Ajoutez un poireau et quatre œufs durs. L’eomuk (gâteau de poisson coréen), les nouilles ramen et les mandu (raviolis coréens) restent facultatifs. Le dashi apporte plus de profondeur qu’une eau simple.
Faites mijoter les tteok dans le bouillon avec le sucre. Ajoutez le gochujang, le gochugaru et la sauce soja à l’ébullition. Réduisez la sauce d’environ moitié, puis ajoutez le poireau et les œufs pendant 1 minute.
La recette Koreastore annonce une préparation en moins de 15 minutes. Surveillez la réduction, car une minute supplémentaire peut épaissir fortement la sauce.
Comment adapter la sauce pour un tteokbokki moins épicé ?
Réduisez d’abord le gochugaru, puis gardez une petite quantité de gochujang pour préserver le goût. Ajoutez du lait, de la crème ou du fromage pour créer une version douce et rosée.
Le sucre équilibre le piment, mais ne le supprime pas. Une cuisson plus courte conserve une sauce moins concentrée. Ajustez donc le temps selon la consistance recherchée.
Pour aller plus loin, servez la sauce dès qu’elle nappe les tteok. Une sauce trop réduite peut devenir très dense et masquer leur texture.
Idées de recettes simples avec vos tteok maison
Les tteok-kkochi transforment les garaetteok en brochettes dorées. Faites-les bouillir environ 2 minutes, enfilez 4 à 6 morceaux par pic, puis dorez-les dans 1 à 2 mm d’huile.

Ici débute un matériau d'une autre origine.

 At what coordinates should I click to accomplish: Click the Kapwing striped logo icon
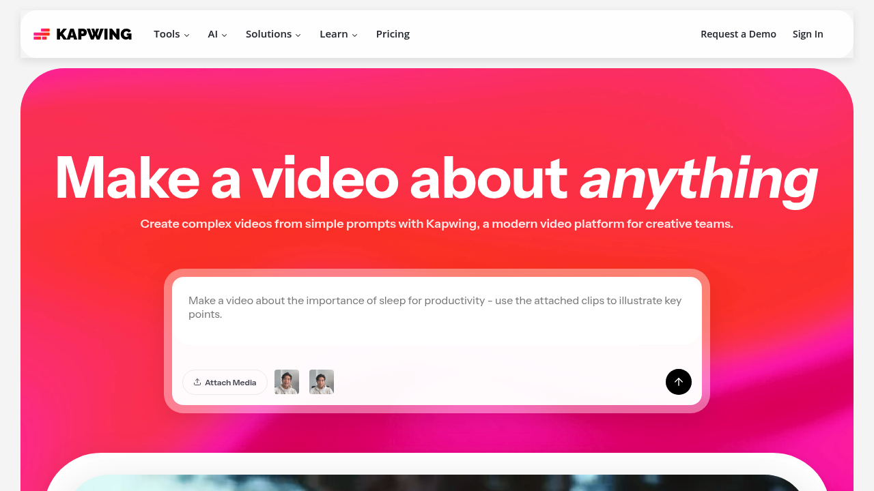(x=42, y=34)
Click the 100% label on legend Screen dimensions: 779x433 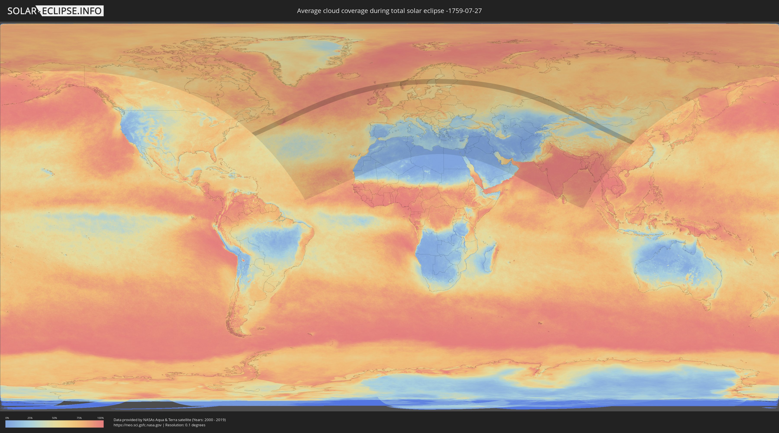pyautogui.click(x=100, y=418)
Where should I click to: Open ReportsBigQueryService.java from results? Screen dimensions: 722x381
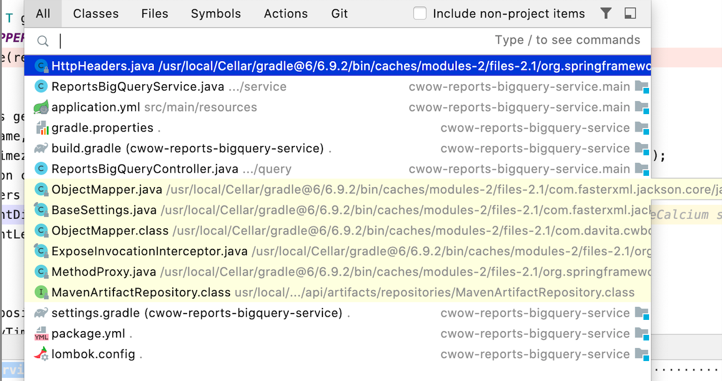tap(139, 87)
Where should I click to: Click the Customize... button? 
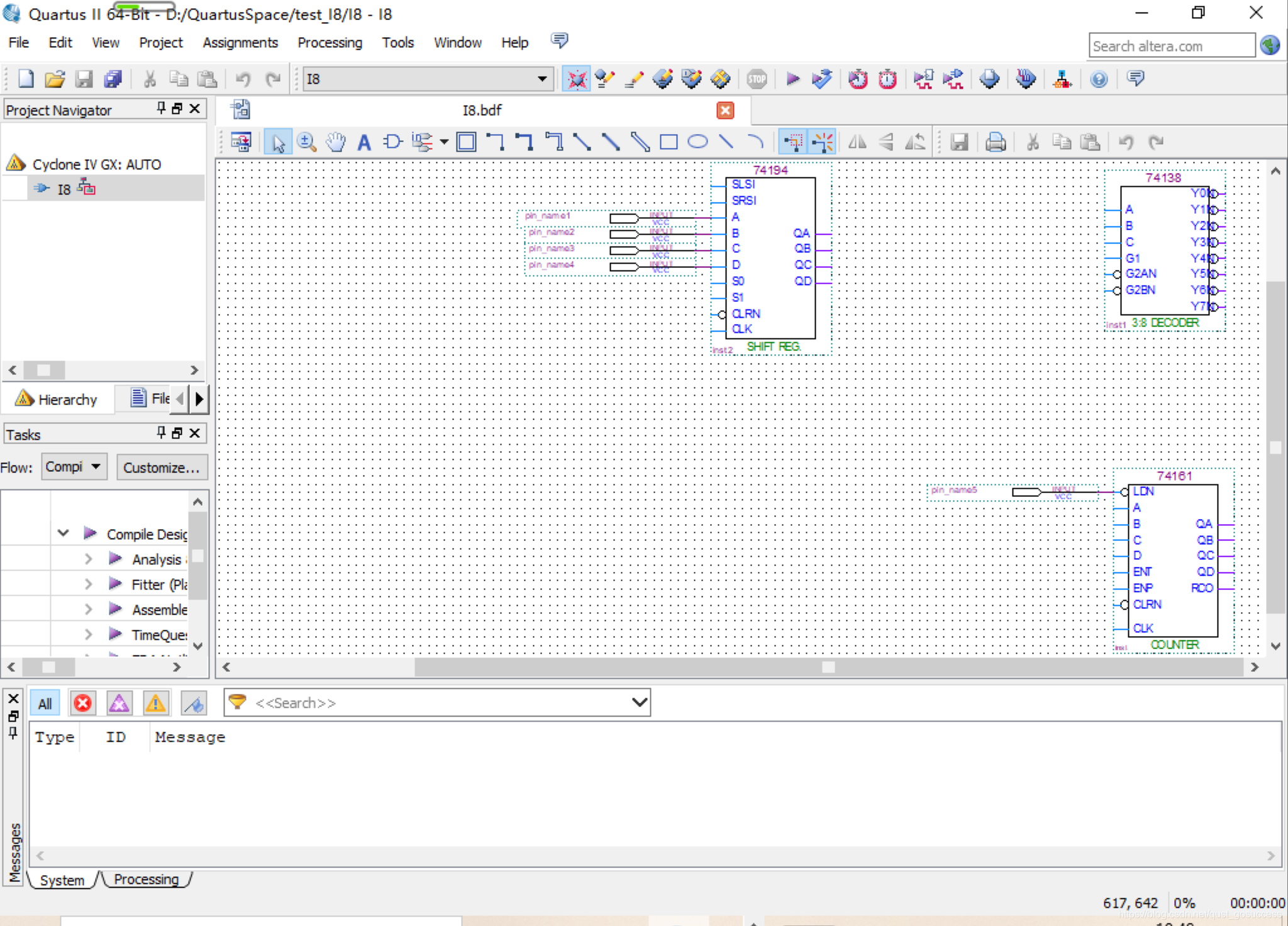click(x=161, y=467)
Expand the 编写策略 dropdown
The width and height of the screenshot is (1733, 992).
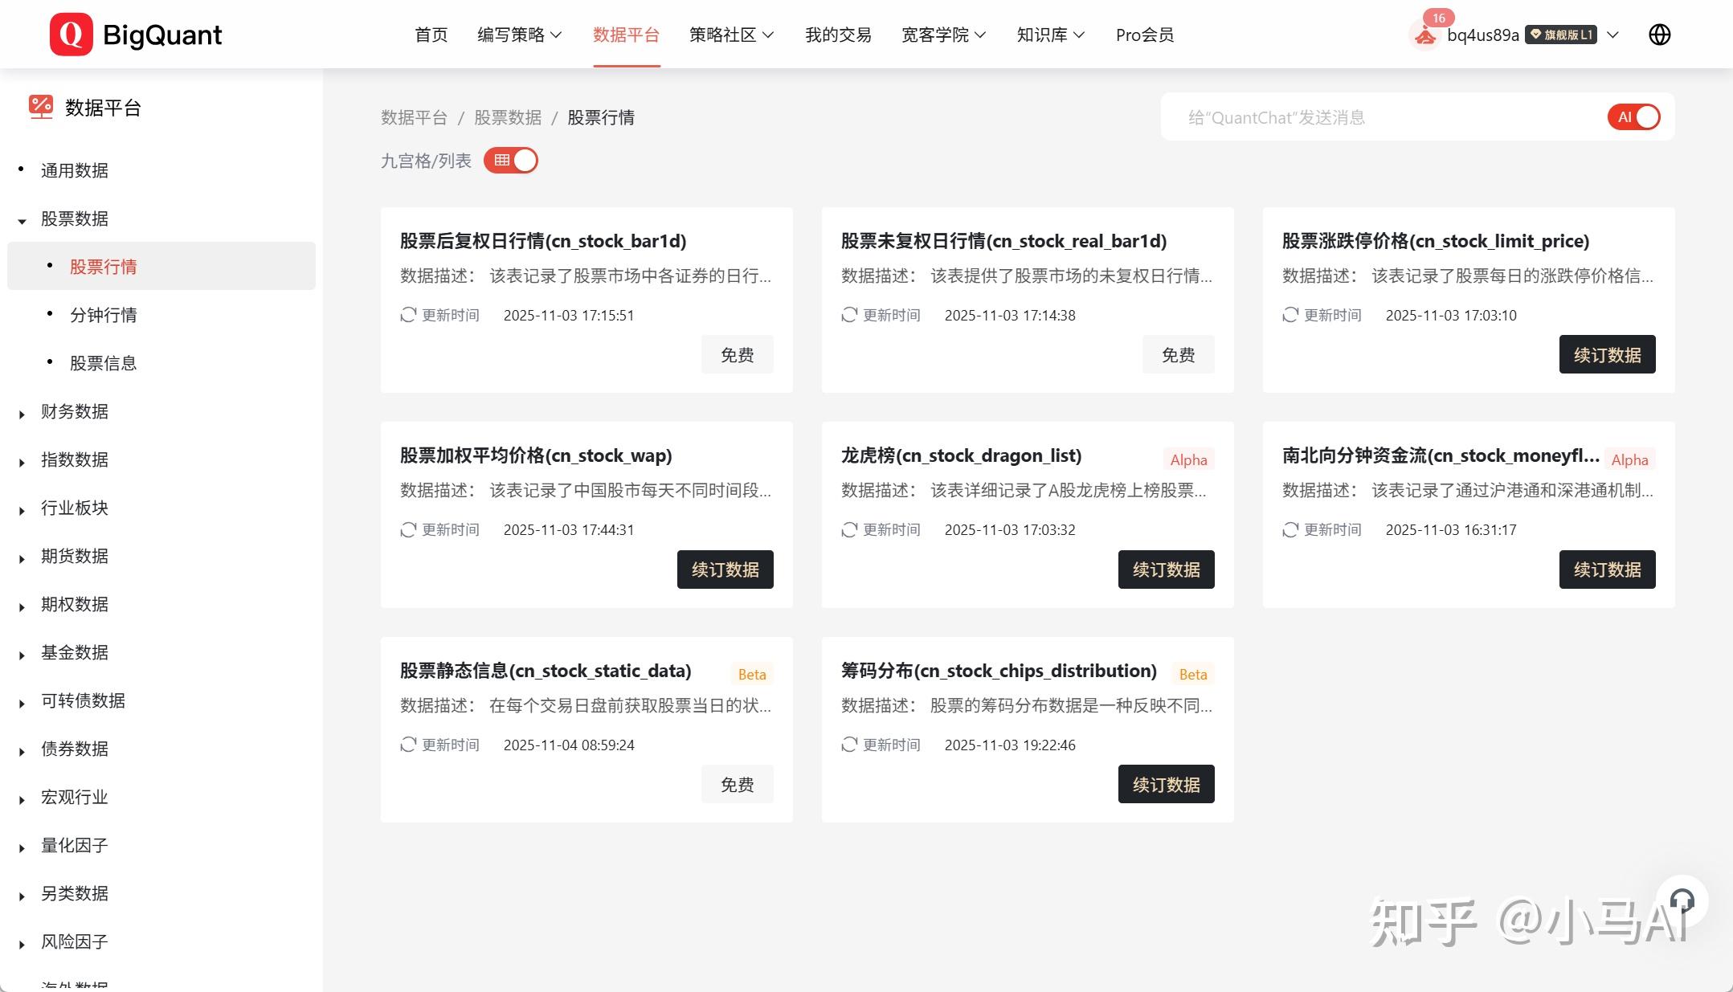click(x=518, y=35)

Mélangez 45 g de ketchup, 15 g de gochujang, 30 g de sirop et 7 g de sauce soja. Ajoutez environ 7 g de purée d’ail, puis badigeonnez les brochettes. Terminez avec une cuillère à café de graines de sésame.
Remplacez l’oligodang (sirop coréen peu marqué) par du sirop de riz, de maïs, du glucose ou un miel doux. Ajustez la quantité, car chaque produit possède un pouvoir sucrant différent.
Les tteok peuvent aussi enrichir un bouillon de légumes ou un plat au fromage. Leur goût neutre accepte les sauces salées, pimentées ou crémeuses.
Pour aller plus loin, testez une seule garniture à la fois. Cette méthode permet de mieux distinguer l’effet de chaque sauce.
Questions fréquentes
La réussite dépend surtout de trois repères pratiques, la farine non gluante, l’eau bouillante et le travail de la pâte. La congélation par morceaux facilite ensuite les repas rapides. Une sauce adaptée révèle enfin la texture des tteok sans masquer leur goût discret.